Educational bodies are now categorically asserting that it is not enough to teach with AI, you need to teach about AI. They point out that such literacy can be seen as an expansion of media education, as it must develop an understanding not only of messages, but also of the social and technical infrastructures that support their production and distribution.

When we think about developing young people’s digital maturity and autonomy in the context of mediation, data transformation and platforms, it becomes clear that we need to move beyond traditional analyzes of representation and trust in media messages, or issues of individual security. Developing critical digital skills for the so-called “AI generation” now also requires the ability to interrogate algorithmic systems, their ambiguous decisions, their inherent biases, their promises of personalization and their geopolitical and environmental implications – still thinking in terms of well-being, security and justice, but now increasingly in the collective dimension.
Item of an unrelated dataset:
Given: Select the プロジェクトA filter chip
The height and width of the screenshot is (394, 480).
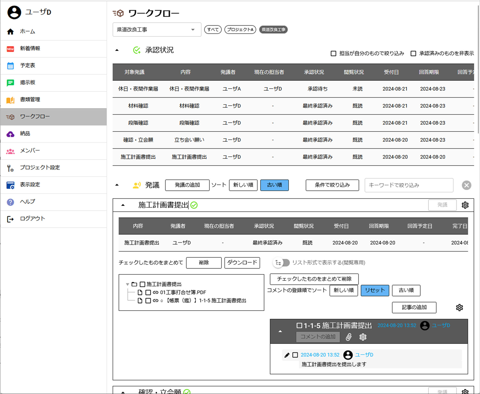Looking at the screenshot, I should click(x=240, y=30).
In this context, media education is well placed to accommodate many of the literacy demands imposed by the advance of automation: it occupies a place in school curricula, supported by well-known standards and methodologies. Integrating algorithmic knowledge and artificial intelligence means updating the repertoire, but based on the same exploratory and question-based pedagogies that underpin the practice. For example, teaching students to ask: Who designed this system? What data is feeding this artificial intelligence? What voices have been silenced? How does this technology shape my way of seeing the world?

Many scientists argue that we do not need an isolated system for this new knowledge. On the contrary, the most effective progress will occur in an objective manner, in the context of different disciplines or in interdisciplinary projects, in dialogue with concrete realities. Discussing issues of representation or bias in art or history lessons, exploring the effects of automation at work or collecting data on citizens in peripheral areas in a geography class, observing in a Portuguese class whether linguistic differences exist in the training data of an LLM (large language model, a type of AI trained to understand human language) – all of this is AI literacy. It is also media education.

Media education in our time cannot avoid looking at artificial intelligence in terms of its effects and embedded power structures. AI literacy cannot do without media education, which offers us critical strategies for understanding representation, information integrity, silencing, manipulative design, and the intersection between our human emotions and our machines. Strengthening this alliance is the path to a true emancipatory educational project.